Work to be completed
Word for word, give the data again without its pictures.

Records for the exercise
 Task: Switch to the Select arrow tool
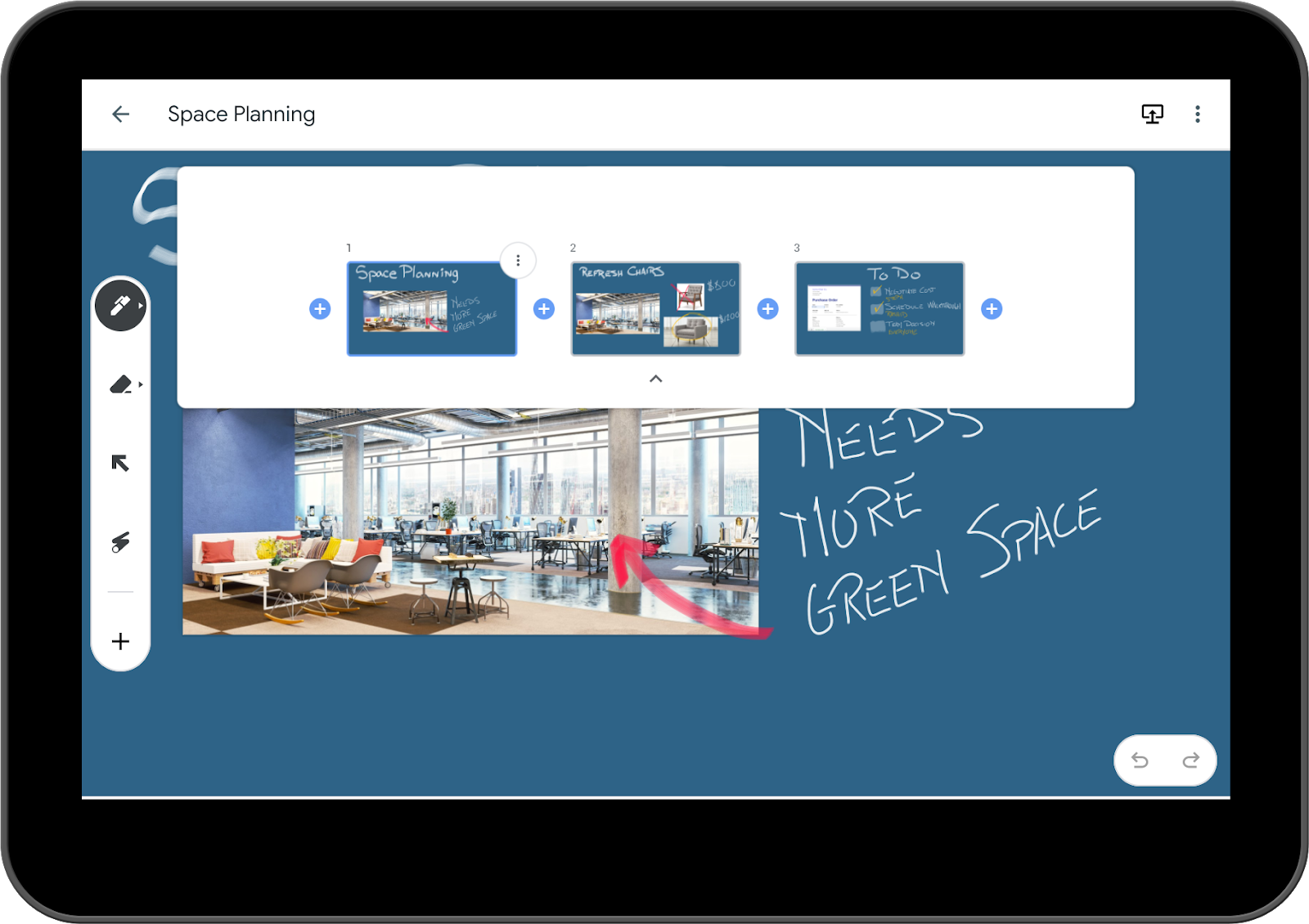click(x=119, y=463)
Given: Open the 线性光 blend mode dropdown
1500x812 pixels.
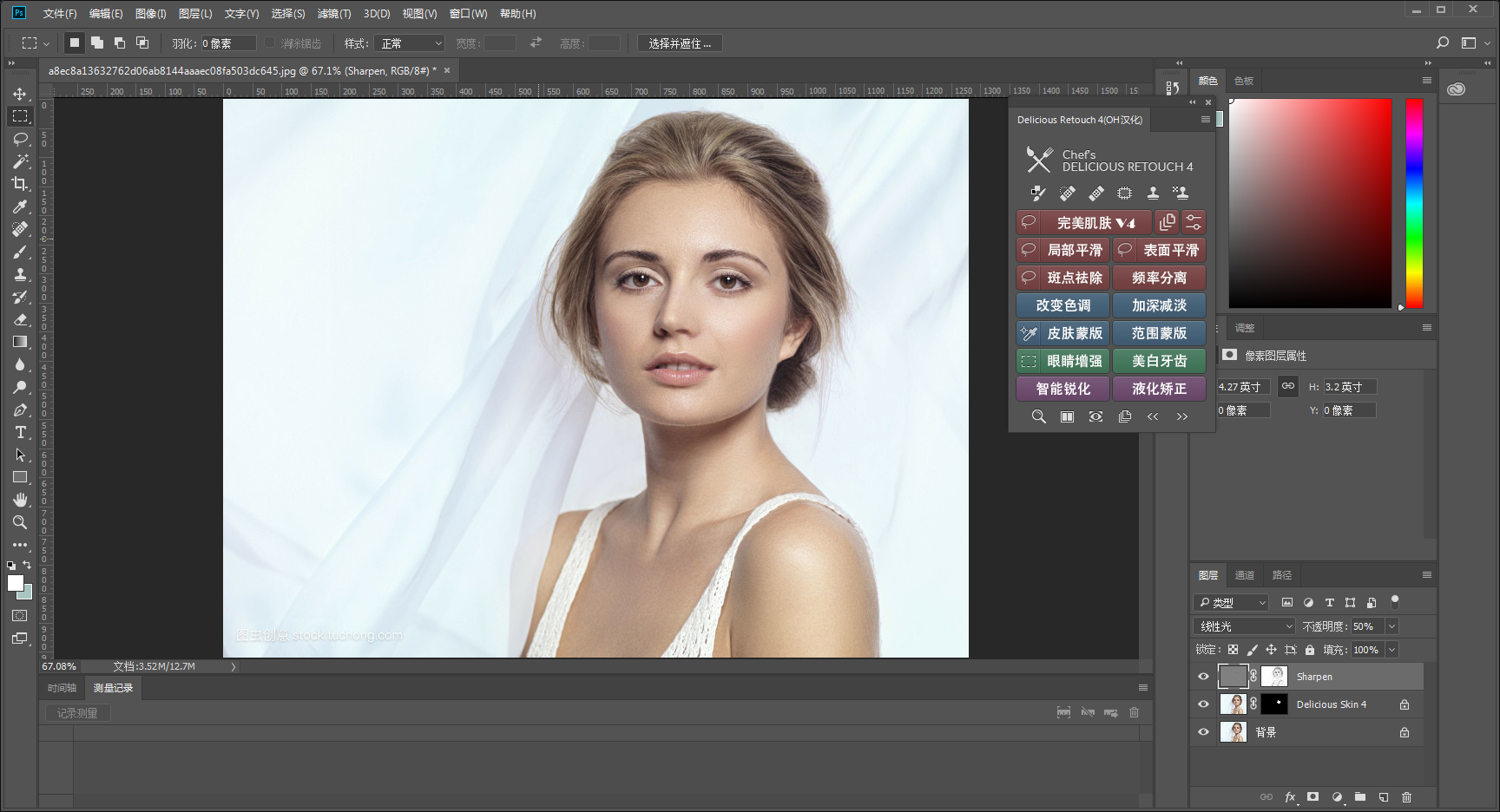Looking at the screenshot, I should click(1243, 625).
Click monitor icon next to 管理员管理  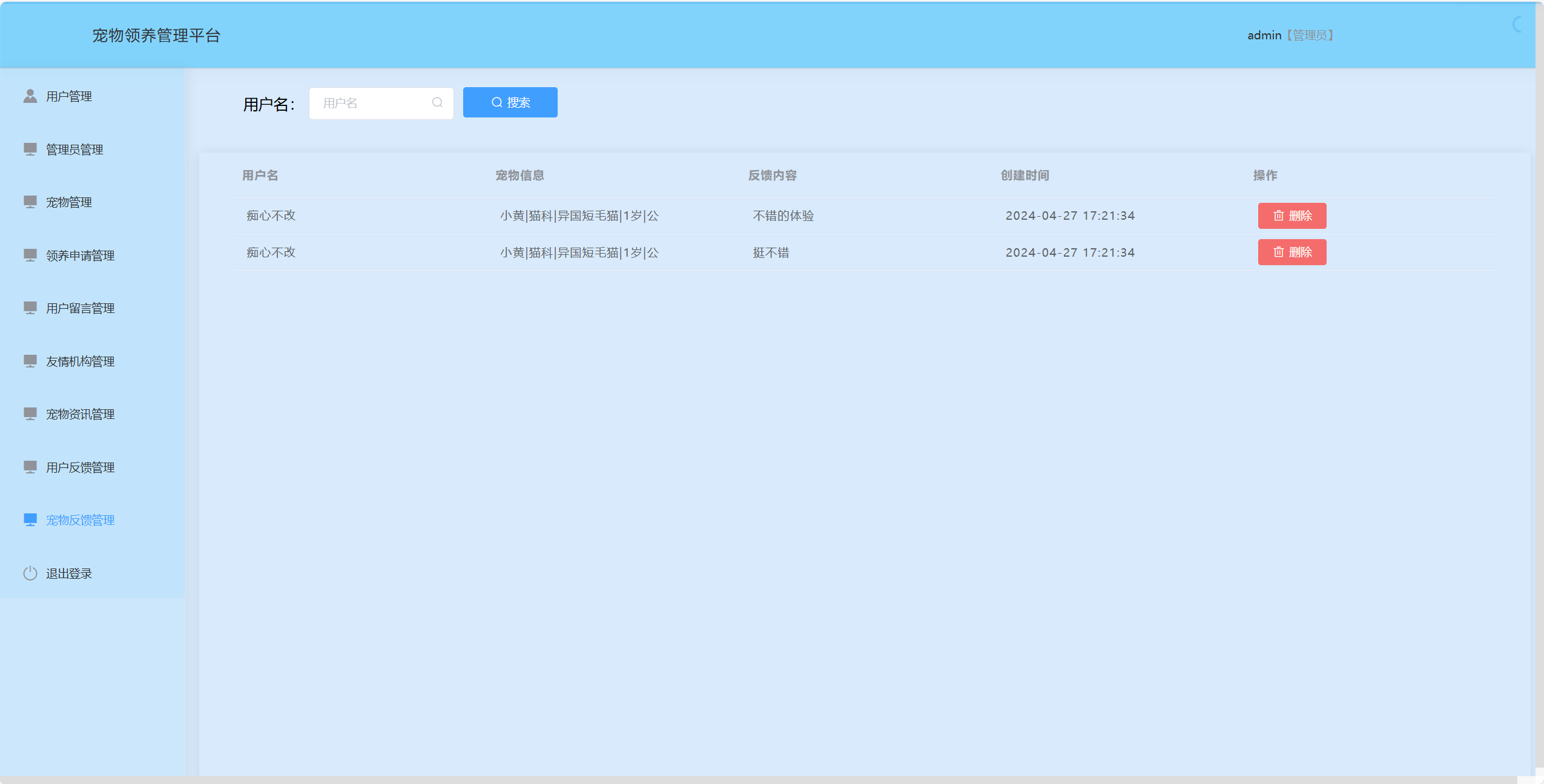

Exercise solution
 Task: Switch to the Select arrow tool
click(x=119, y=463)
Given: Open the 线性光 blend mode dropdown
1500x812 pixels.
Looking at the screenshot, I should click(1243, 625).
Click monitor icon next to 管理员管理  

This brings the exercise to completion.